> Exercise inputs:
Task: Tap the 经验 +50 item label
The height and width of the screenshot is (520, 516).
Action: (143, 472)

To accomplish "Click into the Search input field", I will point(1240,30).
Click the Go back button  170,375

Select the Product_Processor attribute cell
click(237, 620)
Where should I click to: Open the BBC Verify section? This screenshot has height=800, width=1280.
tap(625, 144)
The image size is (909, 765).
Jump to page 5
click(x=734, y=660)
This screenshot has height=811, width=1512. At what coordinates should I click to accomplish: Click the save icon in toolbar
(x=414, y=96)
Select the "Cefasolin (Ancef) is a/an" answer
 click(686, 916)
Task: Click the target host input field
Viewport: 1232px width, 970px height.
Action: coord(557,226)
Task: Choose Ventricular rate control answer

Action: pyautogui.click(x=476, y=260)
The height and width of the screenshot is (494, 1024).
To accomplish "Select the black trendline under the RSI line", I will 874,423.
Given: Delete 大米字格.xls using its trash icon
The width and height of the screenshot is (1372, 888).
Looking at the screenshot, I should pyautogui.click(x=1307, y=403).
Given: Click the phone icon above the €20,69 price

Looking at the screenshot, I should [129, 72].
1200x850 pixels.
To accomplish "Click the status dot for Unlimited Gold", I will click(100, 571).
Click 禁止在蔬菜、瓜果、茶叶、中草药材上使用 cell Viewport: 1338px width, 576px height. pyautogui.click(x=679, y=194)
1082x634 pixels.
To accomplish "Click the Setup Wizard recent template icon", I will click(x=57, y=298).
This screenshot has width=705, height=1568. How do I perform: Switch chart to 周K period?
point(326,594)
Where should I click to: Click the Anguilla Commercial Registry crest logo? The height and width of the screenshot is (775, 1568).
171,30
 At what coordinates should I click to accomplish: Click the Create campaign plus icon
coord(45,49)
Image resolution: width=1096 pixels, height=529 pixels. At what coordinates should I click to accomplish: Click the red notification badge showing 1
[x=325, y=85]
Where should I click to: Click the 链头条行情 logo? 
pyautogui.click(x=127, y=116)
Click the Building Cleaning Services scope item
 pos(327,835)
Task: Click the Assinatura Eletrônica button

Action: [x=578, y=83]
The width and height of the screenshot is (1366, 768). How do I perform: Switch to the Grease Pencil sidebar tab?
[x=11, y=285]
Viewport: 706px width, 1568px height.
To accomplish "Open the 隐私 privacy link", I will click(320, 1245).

> Required action:
Reproduce each record exactly as it appears.

> Response to this exercise:
Task: Tap the 经验 +50 item label
The height and width of the screenshot is (520, 516).
Action: (143, 472)

To accomplish "Click into the Search input field", I will point(1240,30).
Click the Go back button  170,375

Select the Product_Processor attribute cell
click(237, 620)
Where should I click to: Open the BBC Verify section? This screenshot has height=800, width=1280.
tap(625, 144)
The image size is (909, 765).
Jump to page 5
click(x=734, y=660)
This screenshot has height=811, width=1512. At what coordinates should I click to accomplish: Click the save icon in toolbar
(x=414, y=96)
Select the "Cefasolin (Ancef) is a/an" answer
 click(686, 916)
Task: Click the target host input field
Viewport: 1232px width, 970px height.
Action: coord(557,226)
Task: Choose Ventricular rate control answer

Action: pyautogui.click(x=476, y=260)
The height and width of the screenshot is (494, 1024).
To accomplish "Select the black trendline under the RSI line", I will 874,423.
Given: Delete 大米字格.xls using its trash icon
The width and height of the screenshot is (1372, 888).
Looking at the screenshot, I should pyautogui.click(x=1307, y=403).
Given: Click the phone icon above the €20,69 price

Looking at the screenshot, I should [129, 72].
1200x850 pixels.
To accomplish "Click the status dot for Unlimited Gold", I will click(100, 571).
Click 禁止在蔬菜、瓜果、茶叶、中草药材上使用 cell Viewport: 1338px width, 576px height. pyautogui.click(x=679, y=194)
1082x634 pixels.
To accomplish "Click the Setup Wizard recent template icon", I will click(x=57, y=298).
This screenshot has width=705, height=1568. How do I perform: Switch chart to 周K period?
point(326,594)
Where should I click to: Click the Anguilla Commercial Registry crest logo? The height and width of the screenshot is (775, 1568).
171,30
 At what coordinates should I click to accomplish: Click the Create campaign plus icon
coord(45,49)
Image resolution: width=1096 pixels, height=529 pixels. At what coordinates should I click to accomplish: Click the red notification badge showing 1
[x=325, y=85]
Where should I click to: Click the 链头条行情 logo? 
pyautogui.click(x=127, y=116)
Click the Building Cleaning Services scope item
 pos(327,835)
Task: Click the Assinatura Eletrônica button

Action: [x=578, y=83]
The width and height of the screenshot is (1366, 768). How do I perform: Switch to the Grease Pencil sidebar tab?
[x=11, y=285]
Viewport: 706px width, 1568px height.
To accomplish "Open the 隐私 privacy link", I will click(320, 1245).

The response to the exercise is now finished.